Alyssa rolled her eyes. “Just one glass to take the edge off isn’t going to do me in.”
He glared down at her. “Yeah, well, if you make a fool of yourself on my watch, my ass is on the line, too.”
“Right,” she said, hating the little stab of hurt. “I’ll do my best not to contaminate you with my sullied reputation.”
Something like regret flashed in his eyes, gone in an instant behind his usual expressionless mask.
Despite Derek’s protective presence, she felt the crowd start to close in on her. “I need to go to the restroom,” she said, turning quickly on her heel and making a beeline for the ladies’ room. She gave a weak smile to the other patrons and escaped into a stall. Her breath was coming too quickly, and her heart pounded. She knew if she didn’t get ahold of herself, she’d melt down in a full-out panic attack.

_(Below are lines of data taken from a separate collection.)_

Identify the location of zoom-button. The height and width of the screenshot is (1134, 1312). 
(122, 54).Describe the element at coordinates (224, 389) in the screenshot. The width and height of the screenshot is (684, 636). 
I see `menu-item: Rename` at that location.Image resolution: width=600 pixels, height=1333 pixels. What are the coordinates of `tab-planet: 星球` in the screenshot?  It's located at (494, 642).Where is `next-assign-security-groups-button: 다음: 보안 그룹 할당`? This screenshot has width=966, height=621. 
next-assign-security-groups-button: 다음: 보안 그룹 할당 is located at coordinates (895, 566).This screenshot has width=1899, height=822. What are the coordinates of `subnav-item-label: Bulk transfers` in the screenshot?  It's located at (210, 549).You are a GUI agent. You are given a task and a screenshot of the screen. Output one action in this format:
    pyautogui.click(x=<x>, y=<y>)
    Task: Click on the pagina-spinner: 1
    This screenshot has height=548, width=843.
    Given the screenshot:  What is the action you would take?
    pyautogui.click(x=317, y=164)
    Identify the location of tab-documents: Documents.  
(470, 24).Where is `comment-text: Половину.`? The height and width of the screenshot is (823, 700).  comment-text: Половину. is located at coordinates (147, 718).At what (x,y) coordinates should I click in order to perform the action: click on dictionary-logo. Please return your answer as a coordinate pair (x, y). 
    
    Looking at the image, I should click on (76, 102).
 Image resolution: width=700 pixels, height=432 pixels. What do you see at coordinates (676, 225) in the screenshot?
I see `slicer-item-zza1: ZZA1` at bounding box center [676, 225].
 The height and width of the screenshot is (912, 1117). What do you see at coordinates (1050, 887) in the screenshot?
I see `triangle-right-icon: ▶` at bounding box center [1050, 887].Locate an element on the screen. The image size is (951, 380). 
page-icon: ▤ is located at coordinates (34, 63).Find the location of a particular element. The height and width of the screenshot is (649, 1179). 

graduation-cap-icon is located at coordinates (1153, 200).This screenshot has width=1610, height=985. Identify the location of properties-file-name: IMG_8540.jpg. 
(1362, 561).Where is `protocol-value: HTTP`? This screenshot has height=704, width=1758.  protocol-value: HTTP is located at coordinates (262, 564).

That’s all she needed, she thought as she bit back a hysterical laugh. She could see the headlines now:
PARTY GIRL ALYSSA MILES HAS NERVOUS BREAKDOWN AT CHARITY EVENT
.
She closed her eyes and took several deep breaths, practicing the relaxation exercises her therapist had taught her to combat her frequent headaches and occasional anxiety
attacks. The exercises hadn’t done much good in the weeks since her father had died, but Alyssa refused to take the next step and go on antianxiety meds. She knew the press would get wind in a heartbeat and made sure she was never seen consuming more than one drink at a party.
It still didn’t stop them from speculating about her drug use, but Alyssa could control only so much.